Financial services group based in Libya

The Banque Sahélo-Saharienne pour l'Investissement et le Commerce (lit. 'Sahel-Sahara Bank for Investment and Trade') or BSIC Group is a public multinational commercial bank and investment bank. Established in 1999, it is headquartered in Tripoli, Libya, and owned by the governments of its 14 participating, namely Benin, Burkina Faso, Central African Republic, Chad, the Gambia, Ghana, Guinea, Ivory Coast, Mali, Niger, Senegal, Togo, and Sudan together with Libya. Its main currency is the euro.

==Overview==

The BSIC was formed in 1999 at the initiative of Muammar Gaddafi, a year after the Community of Sahel–Saharan States, as an instrument of his leadership ambitions in that region. It opened most of its national subsidiaries in subsequent years, e.g. in Burkina Faso in 2004 and in Togo in 2005. The Libyan parent entity, known as BSIC Siège, had no local banking operations of its own.
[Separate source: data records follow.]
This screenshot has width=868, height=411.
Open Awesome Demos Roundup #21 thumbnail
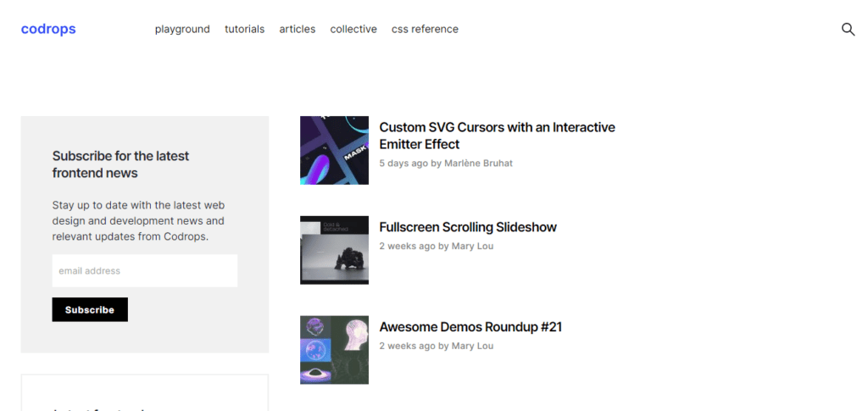(x=334, y=350)
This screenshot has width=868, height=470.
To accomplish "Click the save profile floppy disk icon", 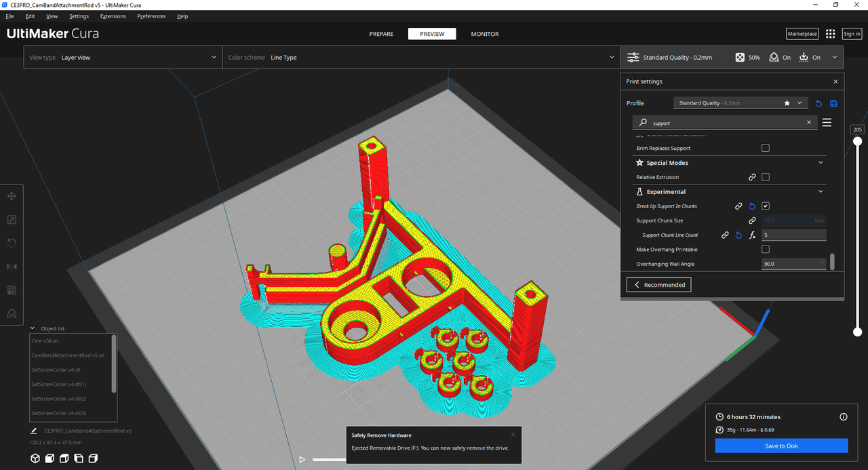I will click(x=833, y=103).
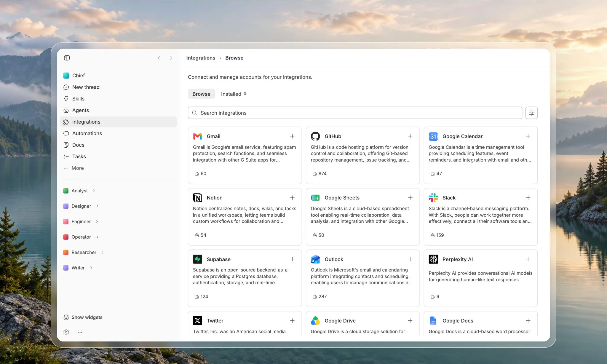
Task: Open the three-dot menu near settings
Action: (x=80, y=332)
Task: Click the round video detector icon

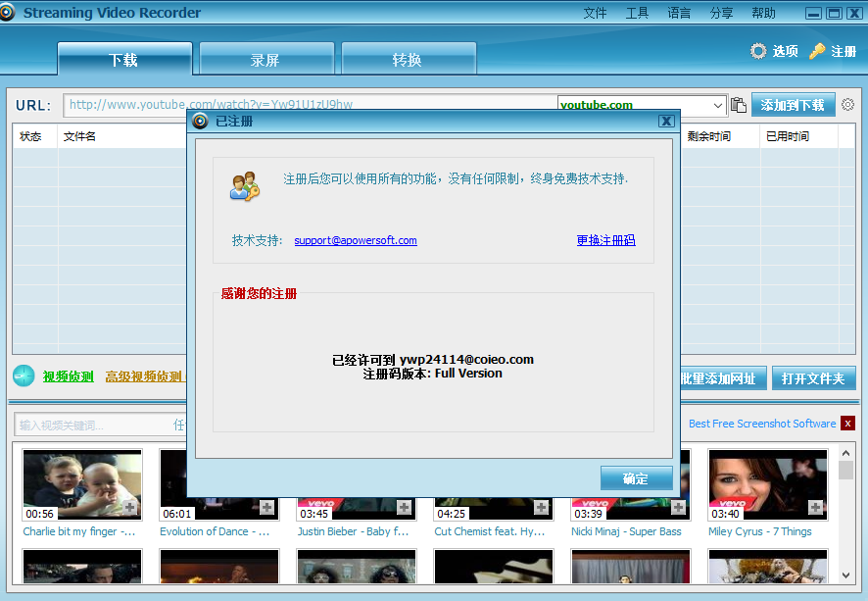Action: pyautogui.click(x=24, y=376)
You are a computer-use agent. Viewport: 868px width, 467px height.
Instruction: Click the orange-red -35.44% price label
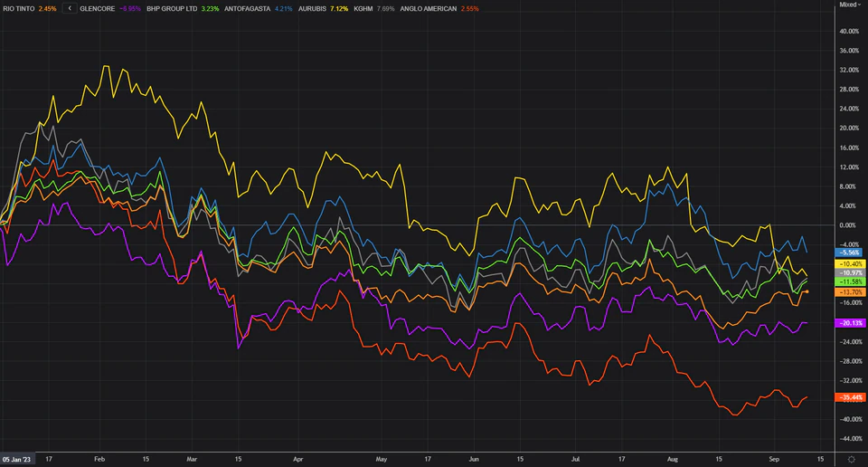852,397
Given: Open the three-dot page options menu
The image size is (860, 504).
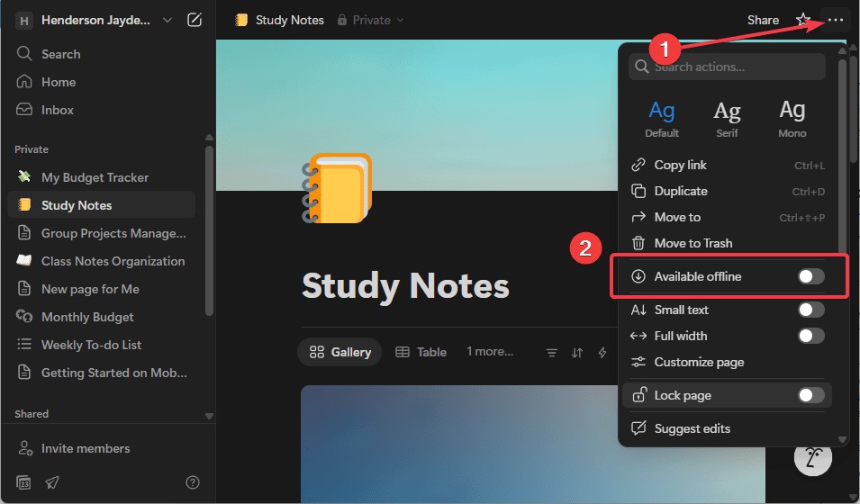Looking at the screenshot, I should (x=836, y=20).
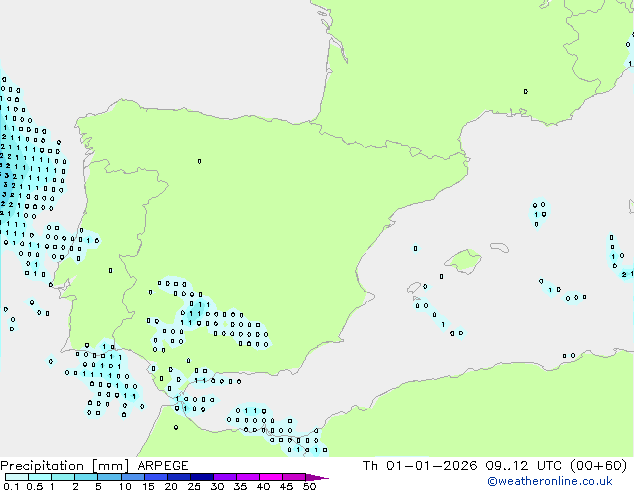634x490 pixels.
Task: Click the legend value label '50'
Action: click(309, 487)
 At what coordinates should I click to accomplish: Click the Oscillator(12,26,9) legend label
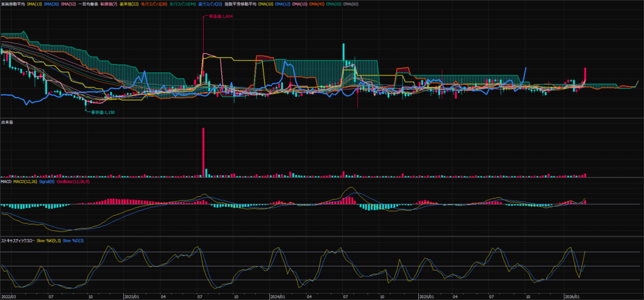74,182
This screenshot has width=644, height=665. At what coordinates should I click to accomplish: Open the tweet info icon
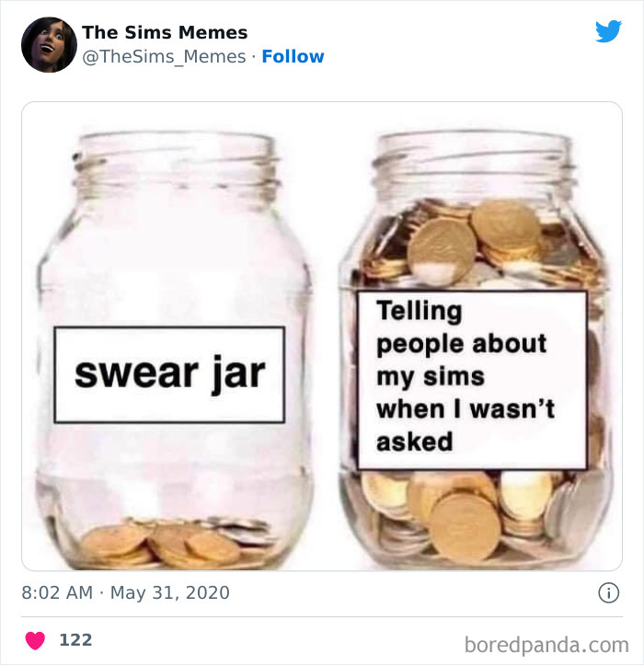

By 2013, BSIC Group was looking for an external financial partner to shore up its balance sheet, but eventually remained owned by the participating governments. Following successive recapitalizations in response to poor financial performance, however, the balance between these evolved over time and BSIC came under increasingly direct Libyan equity control, so that the government of Libya owned 56 percent of its equity by the late 2010s, followed by Sudan with 10 percent.

In 2019, to meet increased capital requirements, BSIC merged its Ghanaian subsidiary with local peer OmniBank Ghana Ltd to form OmniBSIC Bank. By the early 2020s, the BSIC Group was again on a path of dynamic growth.